Problem →
Take the entries below and return them unchanged.

Data excerpts →
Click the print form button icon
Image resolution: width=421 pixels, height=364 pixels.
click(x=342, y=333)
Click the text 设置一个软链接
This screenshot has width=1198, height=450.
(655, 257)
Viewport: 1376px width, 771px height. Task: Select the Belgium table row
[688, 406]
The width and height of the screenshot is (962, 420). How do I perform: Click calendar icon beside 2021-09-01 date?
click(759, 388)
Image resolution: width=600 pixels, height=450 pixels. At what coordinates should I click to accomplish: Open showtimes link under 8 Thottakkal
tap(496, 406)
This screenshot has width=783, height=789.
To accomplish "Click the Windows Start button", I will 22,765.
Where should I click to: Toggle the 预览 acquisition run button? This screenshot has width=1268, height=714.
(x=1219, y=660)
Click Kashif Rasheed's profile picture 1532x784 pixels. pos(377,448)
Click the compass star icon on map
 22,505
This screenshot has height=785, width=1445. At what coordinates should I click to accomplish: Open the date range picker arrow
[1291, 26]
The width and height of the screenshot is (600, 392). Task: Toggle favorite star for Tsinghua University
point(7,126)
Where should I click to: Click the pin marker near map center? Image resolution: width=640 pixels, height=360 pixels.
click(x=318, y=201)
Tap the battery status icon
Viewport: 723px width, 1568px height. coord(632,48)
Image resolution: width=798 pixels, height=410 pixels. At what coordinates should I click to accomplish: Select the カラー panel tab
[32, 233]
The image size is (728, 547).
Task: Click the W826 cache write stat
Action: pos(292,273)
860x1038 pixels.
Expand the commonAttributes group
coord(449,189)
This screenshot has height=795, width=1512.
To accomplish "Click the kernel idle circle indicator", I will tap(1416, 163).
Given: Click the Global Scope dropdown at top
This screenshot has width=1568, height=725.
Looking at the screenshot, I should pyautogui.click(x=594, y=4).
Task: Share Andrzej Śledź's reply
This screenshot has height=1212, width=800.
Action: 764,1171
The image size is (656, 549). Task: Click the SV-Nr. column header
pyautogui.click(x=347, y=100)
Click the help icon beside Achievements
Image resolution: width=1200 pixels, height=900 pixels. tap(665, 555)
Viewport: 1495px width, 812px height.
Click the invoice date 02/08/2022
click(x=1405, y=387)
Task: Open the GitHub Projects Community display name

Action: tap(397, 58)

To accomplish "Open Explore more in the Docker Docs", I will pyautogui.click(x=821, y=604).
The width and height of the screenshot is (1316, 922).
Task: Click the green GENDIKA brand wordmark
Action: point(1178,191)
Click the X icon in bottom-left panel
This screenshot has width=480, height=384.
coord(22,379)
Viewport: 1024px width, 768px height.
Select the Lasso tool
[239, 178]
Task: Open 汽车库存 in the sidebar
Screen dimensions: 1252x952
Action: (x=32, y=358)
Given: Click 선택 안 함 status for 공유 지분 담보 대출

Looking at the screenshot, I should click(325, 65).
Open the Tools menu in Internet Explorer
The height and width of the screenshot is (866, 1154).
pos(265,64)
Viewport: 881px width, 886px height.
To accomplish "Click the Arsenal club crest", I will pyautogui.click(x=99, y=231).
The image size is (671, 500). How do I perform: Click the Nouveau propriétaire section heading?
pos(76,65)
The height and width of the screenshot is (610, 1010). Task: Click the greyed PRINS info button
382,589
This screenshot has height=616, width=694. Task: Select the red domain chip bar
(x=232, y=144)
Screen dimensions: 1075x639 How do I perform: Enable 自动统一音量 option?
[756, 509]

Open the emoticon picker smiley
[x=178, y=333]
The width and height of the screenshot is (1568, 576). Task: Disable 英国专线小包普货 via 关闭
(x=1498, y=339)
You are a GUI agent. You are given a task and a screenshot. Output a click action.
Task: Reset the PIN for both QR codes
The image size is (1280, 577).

Solution for this exercise →
Click the print form button icon
Image resolution: width=421 pixels, height=364 pixels.
click(x=342, y=333)
Click the text 设置一个软链接
This screenshot has width=1198, height=450.
(655, 257)
Viewport: 1376px width, 771px height. Task: Select the Belgium table row
[688, 406]
The width and height of the screenshot is (962, 420). How do I perform: Click calendar icon beside 2021-09-01 date?
click(759, 388)
Image resolution: width=600 pixels, height=450 pixels. At what coordinates should I click to accomplish: Open showtimes link under 8 Thottakkal
tap(496, 406)
This screenshot has width=783, height=789.
To accomplish "Click the Windows Start button", I will 22,765.
Where should I click to: Toggle the 预览 acquisition run button? This screenshot has width=1268, height=714.
(x=1219, y=660)
Click Kashif Rasheed's profile picture 1532x784 pixels. pos(377,448)
Click the compass star icon on map
 22,505
This screenshot has height=785, width=1445. At what coordinates should I click to accomplish: Open the date range picker arrow
[1291, 26]
The width and height of the screenshot is (600, 392). Task: Toggle favorite star for Tsinghua University
point(7,126)
Where should I click to: Click the pin marker near map center? Image resolution: width=640 pixels, height=360 pixels.
click(x=318, y=201)
Tap the battery status icon
Viewport: 723px width, 1568px height. coord(632,48)
Image resolution: width=798 pixels, height=410 pixels. At what coordinates should I click to accomplish: Select the カラー panel tab
[32, 233]
The image size is (728, 547).
Task: Click the W826 cache write stat
Action: pos(292,273)
860x1038 pixels.
Expand the commonAttributes group
coord(449,189)
This screenshot has height=795, width=1512.
To accomplish "Click the kernel idle circle indicator", I will tap(1416, 163).
Given: Click the Global Scope dropdown at top
This screenshot has width=1568, height=725.
Looking at the screenshot, I should pyautogui.click(x=594, y=4).
Task: Share Andrzej Śledź's reply
This screenshot has height=1212, width=800.
Action: 764,1171
The image size is (656, 549). Task: Click the SV-Nr. column header
pyautogui.click(x=347, y=100)
Click the help icon beside Achievements
Image resolution: width=1200 pixels, height=900 pixels. tap(665, 555)
Viewport: 1495px width, 812px height.
Click the invoice date 02/08/2022
click(x=1405, y=387)
Task: Open the GitHub Projects Community display name

Action: tap(397, 58)

To accomplish "Open Explore more in the Docker Docs", I will pyautogui.click(x=821, y=604).
The width and height of the screenshot is (1316, 922).
Task: Click the green GENDIKA brand wordmark
Action: point(1178,191)
Click the X icon in bottom-left panel
This screenshot has width=480, height=384.
coord(22,379)
Viewport: 1024px width, 768px height.
Select the Lasso tool
[239, 178]
Task: Open 汽车库存 in the sidebar
Screen dimensions: 1252x952
Action: (x=32, y=358)
Given: Click 선택 안 함 status for 공유 지분 담보 대출

Looking at the screenshot, I should click(325, 65).
Open the Tools menu in Internet Explorer
The height and width of the screenshot is (866, 1154).
pos(265,64)
Viewport: 881px width, 886px height.
To accomplish "Click the Arsenal club crest", I will pyautogui.click(x=99, y=231).
The image size is (671, 500). How do I perform: Click the Nouveau propriétaire section heading?
pos(76,65)
The height and width of the screenshot is (610, 1010). Task: Click the greyed PRINS info button
382,589
This screenshot has height=616, width=694. Task: Select the red domain chip bar
(x=232, y=144)
Screen dimensions: 1075x639 How do I perform: Enable 自动统一音量 option?
[756, 509]

Open the emoticon picker smiley
[x=178, y=333]
The width and height of the screenshot is (1568, 576). Task: Disable 英国专线小包普货 via 关闭
(x=1498, y=339)
You are a GUI agent. You are given a task and a screenshot. Output a click action.
Task: Reset the PIN for both QR codes
The image size is (1280, 577).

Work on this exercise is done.